Enviada em 12/01/2021

Na obra “A menina que roubava livros” a jovem Lizzy é um refugiada da II Guerra Mundial e, na família que a abriga, ela é ensinada e incentivada a ler, ato que se torna sua paixão. Analogamente, a literacia familiar é de suma importância, inclusive no Brasil, pois colabora para a formação da personalidade e no futuro acadêmico.

Cabe destacar, em primeiro plano, que segundo a neuropsicologia a personalidadde da criança é formada até os 10 anos de idade. Assim, com o incentivo à leitura em casa, ela desenvolve um caráter mais participativo em sala de aula, pois tem a imaginação mais fértil e consegue expor suas proposições com mais clareza do que aquelas que não possuem esse hábito, de acordo com a pedagoga Cláudia Onofre. Além disso, a criança desenvolve senso de moral e ética, devido as lições que as histórias carregam, como na fábulo de “O leão e o rato”, que ensina que não se deve julgar alguém pelas características físicas. Ensinamento este, que ajuda a promover um ambiente escolar com menos bullying.

Ademais, conforme Antônio Lobo, “Um povo que lê nunca será um povo escravo”. Desse modo, baseado nesta afirmação, é possível dizer que a literacia familiar colabora para o sucesso acadêmico do indivíduo, pois este terá facilidade de compreender e relacionar argumentos, além de interpretar textos e questões. Outrossim, o incentivo a essa prática nas casas de famílias de baixa renda, através do programa do MEC “Conta pra mim”, ajuda a diminuir as diferenças pedagógicas que são evidentes no sistema educacional brasileiro entre crianças de baixa e alta renda.

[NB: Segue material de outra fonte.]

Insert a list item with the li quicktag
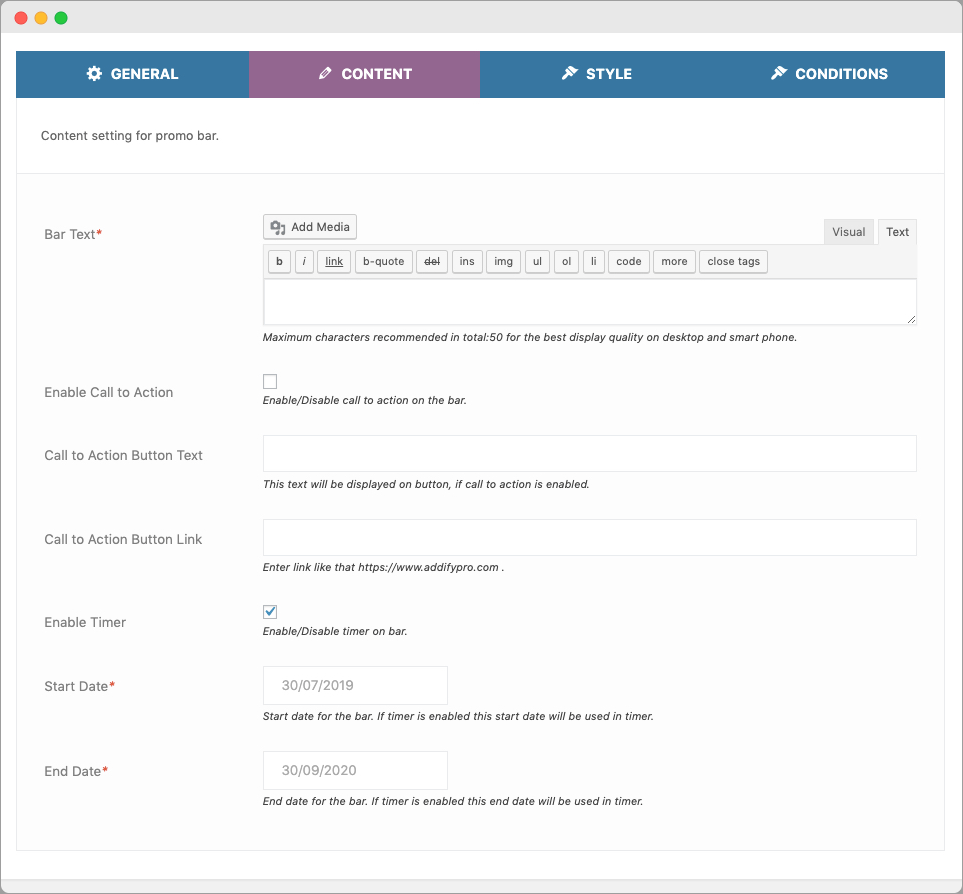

Portanto, a literacia familiar é importante no Brasil, pois auxilia nos desenvolvimentos pessoal e pedagógico. Logo, é necessário que as escolas incentivem o hábito de leitura, atentando-se em famílias perféricas, de modo que as crianças desenvolvam senso de moral e interpretação, colaborando para o aumento das chances de sucesso acadêmico. Somente assim, elas poderão desenvolver amor pela leitura, assim como Lizzy no livro “A menina que roubava livros”.